__Problem to solve__. Copy out every line of text in the data below word for word, leaving out the pictures.

__Items__.
--- START ---
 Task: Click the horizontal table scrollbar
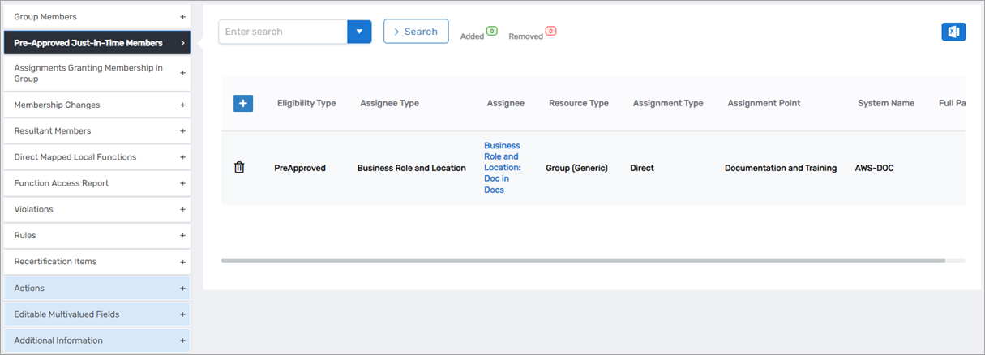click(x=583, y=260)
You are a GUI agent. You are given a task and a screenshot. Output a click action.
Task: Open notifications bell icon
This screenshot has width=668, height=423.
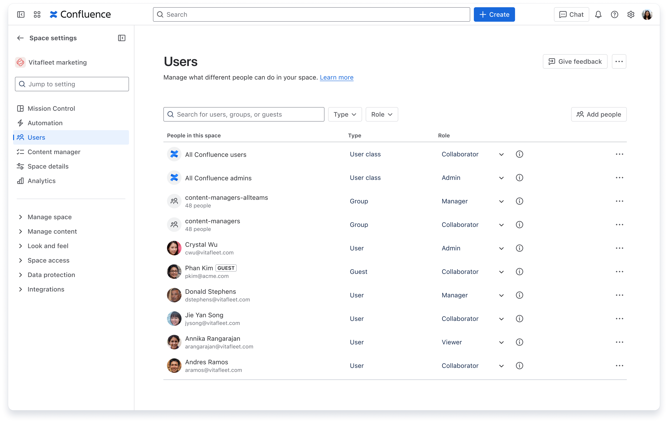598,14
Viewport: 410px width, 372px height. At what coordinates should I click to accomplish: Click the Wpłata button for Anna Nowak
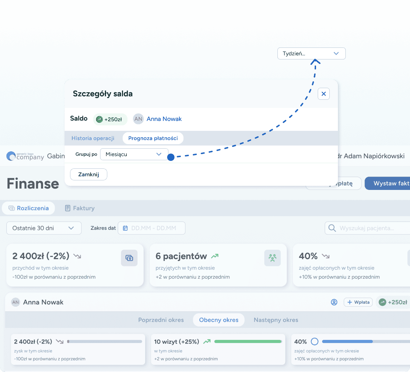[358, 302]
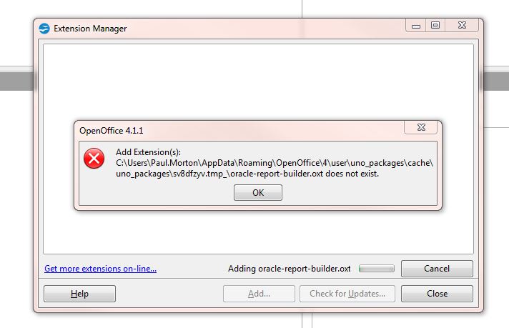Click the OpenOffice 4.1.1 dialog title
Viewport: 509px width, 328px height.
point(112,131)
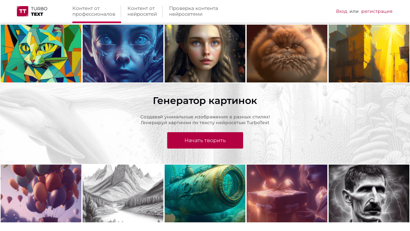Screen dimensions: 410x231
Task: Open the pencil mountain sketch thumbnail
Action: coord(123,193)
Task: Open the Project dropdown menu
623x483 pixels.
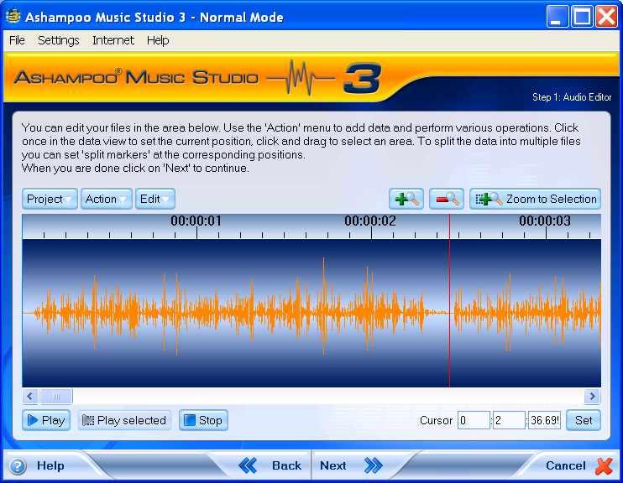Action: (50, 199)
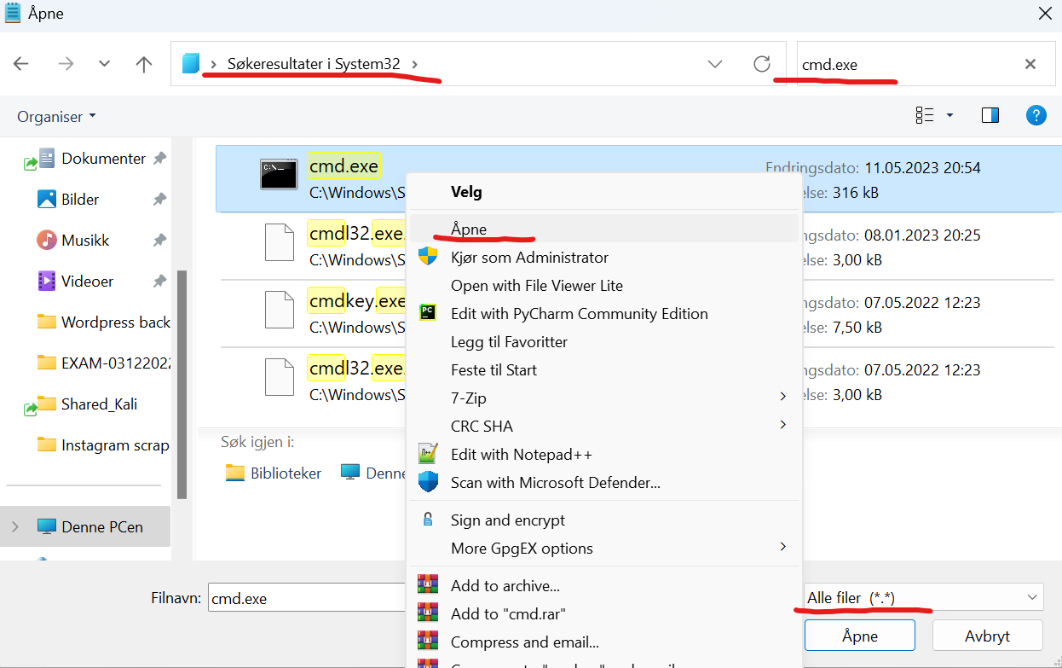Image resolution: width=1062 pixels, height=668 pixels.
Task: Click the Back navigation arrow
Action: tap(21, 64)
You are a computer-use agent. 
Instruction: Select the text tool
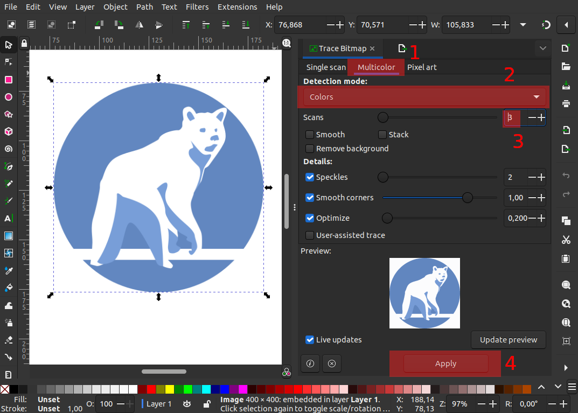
--- END ---
__Expected output__.
 Task: Click the horizontal table scrollbar
click(x=583, y=260)
You are a GUI agent. You are given a task and a screenshot. Output a click action.
Task: Open notifications bell icon
This screenshot has width=668, height=423.
598,14
Viewport: 410px width, 372px height. At what coordinates should I click to accomplish: Click the Wpłata button for Anna Nowak
[358, 302]
Click the OpenOffice 4.1.1 dialog title
Viewport: 509px width, 328px height.
point(112,131)
Screen dimensions: 410x231
Task: Open the pencil mountain sketch thumbnail
Action: coord(123,193)
Task: Open the Project dropdown menu
623x483 pixels.
Action: (50, 199)
Image resolution: width=1062 pixels, height=668 pixels.
Task: Click the Back navigation arrow
Action: tap(21, 64)
You are a computer-use agent. 
Instruction: Select the text tool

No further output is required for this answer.